In general, I struggle with reading and enjoying dystopia and end-of-the-world-as-we-know-it stories, even when the story is about someone (or someones) fighting their way free of the shackles. It might be an overdose of YA from my days at the chain bookstore, where it felt like every other successful YA title (and thus every other YA title I needed to read to answer questions for buyers) was dystopian. I got tired of hopeless worlds, and said to a former co-worker at one point, “I’m done with dystopias and apocalypses.”
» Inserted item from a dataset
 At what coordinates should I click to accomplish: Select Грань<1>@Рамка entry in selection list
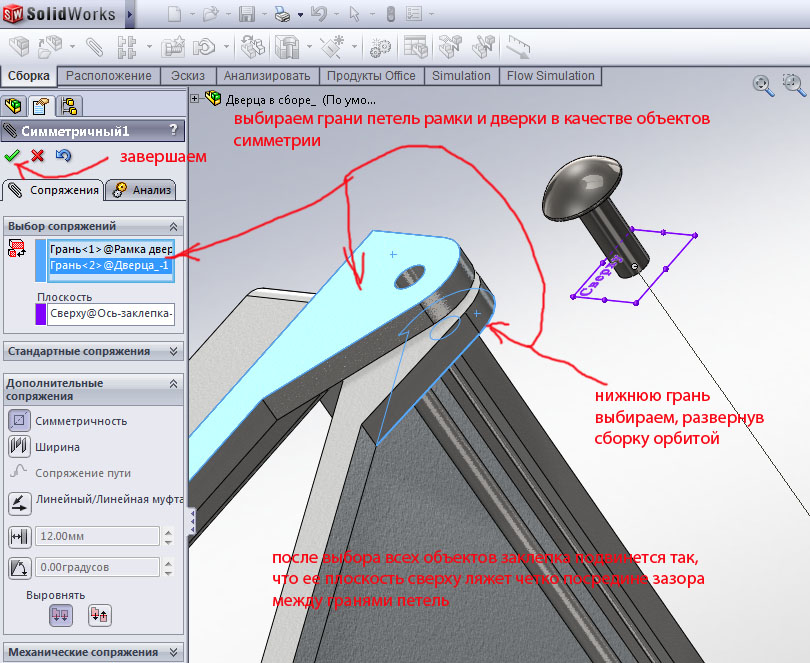click(x=110, y=248)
After that, the wonderful Jennifer Lavoie wrote her YA novel, The First Twenty, and I enjoyed the heck out of it. Mostly, I think, because it didn’t focus on the broken world of woe and it wasn’t devoid of hope—it was an apocalyptic world, yes, but it was one where people were trying to fix things.
I stopped avoiding the settings of dark worlds easily imagined coming from our own, and though I still find some are just too dark for me (and I step away), I’m glad I came back to them—specifically for stories like this one.
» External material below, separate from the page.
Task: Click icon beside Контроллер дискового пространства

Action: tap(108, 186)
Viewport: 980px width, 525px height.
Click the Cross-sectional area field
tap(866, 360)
A couple of weeks ago, I asked folks for suggestions for short fiction I should know, and one of said pieces was “To Die Dancing,” by Sam J. Miller.
So, I’ll just wait while you go read it.
Back? All done? Need a chair and a hot chocolate and a blanket for the shivers? Me, too.
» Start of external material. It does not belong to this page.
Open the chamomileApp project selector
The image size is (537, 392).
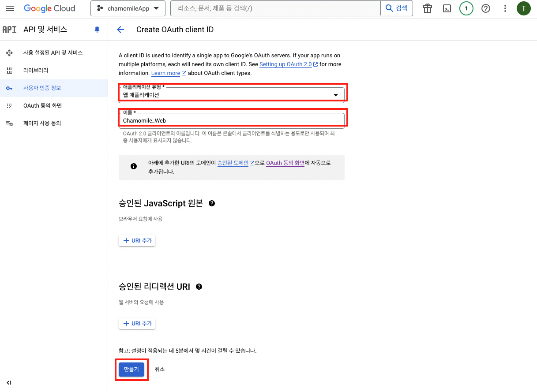click(128, 8)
I don’t think I’ve ever read something that manages to dance between hope and hopelessness so well. The shifting of anger and betrayal and bravery and cowardice? Yow.
More than that, at least for me, there was such a “call” here. A reminder of how easy it is to stay comfortable and quiet when the smaller moments happen. I made a vow about that a few years ago, after the death of Jamie Hubley, that—barring my immediate safety—I was done dodging social awkwardness over my queerness. It was time to redouble my efforts at showing people (but especially queer youth) of a future they could have. This story reminded me of all the feelings leading to that moment, even as I cringed and winced and hoped it wasn’t heading where it was starting to head…
One thing’s for sure, though. It’s time to go find more Sam J. Miller.